I live in an rv fulltime. And even in central Mississippi in the winter where we stayed for a couple of winters, it was not uncommon to use several hundred dollars worth of propane over the course of a month in winter. And the lowest temperature I ever saw was 17 above zero.

Not saying it can't be done. Just saying that it's not gonna be easy, comfortable or cheap.


----------



## Cabin Fever

Along with the insulation the others have suggested, I would also recommend building a 3-wall "mud room" outside of the camper's front door (the fourth wall is the camper). Put a wood burning stove inside the mudroom and keep the camper's door open. With a fan or two, circulate the heat into the camper. 

I would drain all the water and sewer lines and keep them empty during the winter. Use a porti-pottie or composting toilet. Heat water on the woodstove.

We have friends who spent two years in a teepee in northern Minnesota so they could save enough money for a house. So, it can be done with a camper, too.


----------



## Terri in WV

I'm sorry for your troubles. If you can't insulate around the whole thing, at least get some kind of underpinning to keep air from going under. Also, blankets, quilts or insulated curtains for the windows and extra quilts for the bed. You might also consider an "Eden Pure type" heater. I've had to use them in the past and they do put out a surprising amount of heat and didn't raise the electric noticeably. One can be picked up for about $120 and might help to really cut down on the propane usage.

□ □ □

What you will do:
A) Reproduce the forum thread on wintering in a camper from "I live in an" up to and including "comfortable or cheap.".
B) In the forum thread on wintering in a camper, why does Terri in WV suggest an "Eden Pure type" heater?
C) Extend the forum thread on wintering in a camper, starting after its final sentence.

□ □ □

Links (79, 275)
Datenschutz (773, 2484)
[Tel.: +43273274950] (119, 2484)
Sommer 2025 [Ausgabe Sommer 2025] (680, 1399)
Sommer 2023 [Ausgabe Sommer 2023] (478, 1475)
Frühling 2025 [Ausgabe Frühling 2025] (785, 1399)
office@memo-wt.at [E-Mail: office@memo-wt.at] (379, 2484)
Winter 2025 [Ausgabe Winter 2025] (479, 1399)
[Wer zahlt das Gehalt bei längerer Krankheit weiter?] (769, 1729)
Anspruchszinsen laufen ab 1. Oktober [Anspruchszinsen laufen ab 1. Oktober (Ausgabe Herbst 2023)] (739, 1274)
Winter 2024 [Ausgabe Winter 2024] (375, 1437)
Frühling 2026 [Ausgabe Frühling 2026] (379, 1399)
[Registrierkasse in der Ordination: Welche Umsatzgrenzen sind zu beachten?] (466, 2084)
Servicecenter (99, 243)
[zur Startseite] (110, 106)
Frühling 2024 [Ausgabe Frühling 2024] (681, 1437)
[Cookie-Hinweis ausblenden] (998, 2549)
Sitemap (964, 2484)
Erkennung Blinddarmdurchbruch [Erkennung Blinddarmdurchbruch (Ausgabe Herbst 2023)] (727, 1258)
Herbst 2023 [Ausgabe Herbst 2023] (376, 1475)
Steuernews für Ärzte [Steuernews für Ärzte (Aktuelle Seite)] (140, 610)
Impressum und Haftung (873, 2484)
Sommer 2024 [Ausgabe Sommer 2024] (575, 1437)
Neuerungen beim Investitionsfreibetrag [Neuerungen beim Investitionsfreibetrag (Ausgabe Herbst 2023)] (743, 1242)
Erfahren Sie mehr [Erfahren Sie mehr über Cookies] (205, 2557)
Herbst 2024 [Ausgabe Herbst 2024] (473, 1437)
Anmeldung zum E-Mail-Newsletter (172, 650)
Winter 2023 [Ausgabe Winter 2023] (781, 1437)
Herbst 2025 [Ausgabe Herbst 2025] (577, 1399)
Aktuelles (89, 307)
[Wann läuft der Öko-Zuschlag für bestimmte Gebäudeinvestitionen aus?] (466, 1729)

□ □ □

The answers:
A)
I live in an rv fulltime. And even in central Mississippi in the winter where we stayed for a couple of winters, it was not uncommon to use several hundred dollars worth of propane over the course of a month in winter. And the lowest temperature I ever saw was 17 above zero.

Not saying it can't be done. Just saying that it's not gonna be easy, comfortable or cheap.

B) Terri has used them before and found that they put out a surprising amount of heat without noticeably raising the electric bill. At about $120, one might really cut down on propane usage.

C)
Best of luck!


----------



## tinknal

First, park it so that the side with the most windows has a sunny southern exposure. Bank with straw or bags of leaves. When the snow flies pile it up along the walls as far as you can.

Believe it or not, as long as you are not very old, very young, or ill heat is not a necessity. We have survived a Minnesota winter with no heat, and without terrible discomfort.


----------



## Calico Katie

Where will you keep your horses? Do you have a barn you could move the trailer into? Don't know if you'd have any exhaust issues with that idea but anything you could surround yourself with to cut the worst of the cold would help.


----------



## Molly Mckee

We had friends that lived in a camper on their farm after a house fire. They did put bales around the bottom, and let snow pile up on the bales. They were comfortable, this was about 40 miles west of Milwaukee, WI so cold and windy.


----------



## Jim-mi

If you know or can find somebody near by with a barn that is reasonably air tight, just parking the trailer in the barn out of the weather would make a big difference ....

If outside bite the bullet now and get 2 inch blueboard --foam-- insulation and put it totally around the trailer like a skirt.
Pay for the insulation or for MORE propane...................


----------



## bajiay

I know some people that live off the grid in a camper and built the "mudroom" addition with a wood stove in it. Put straw bales around the bottom. I went there in the dead of winter and helped deliver their baby, and it was actually very toasty in there.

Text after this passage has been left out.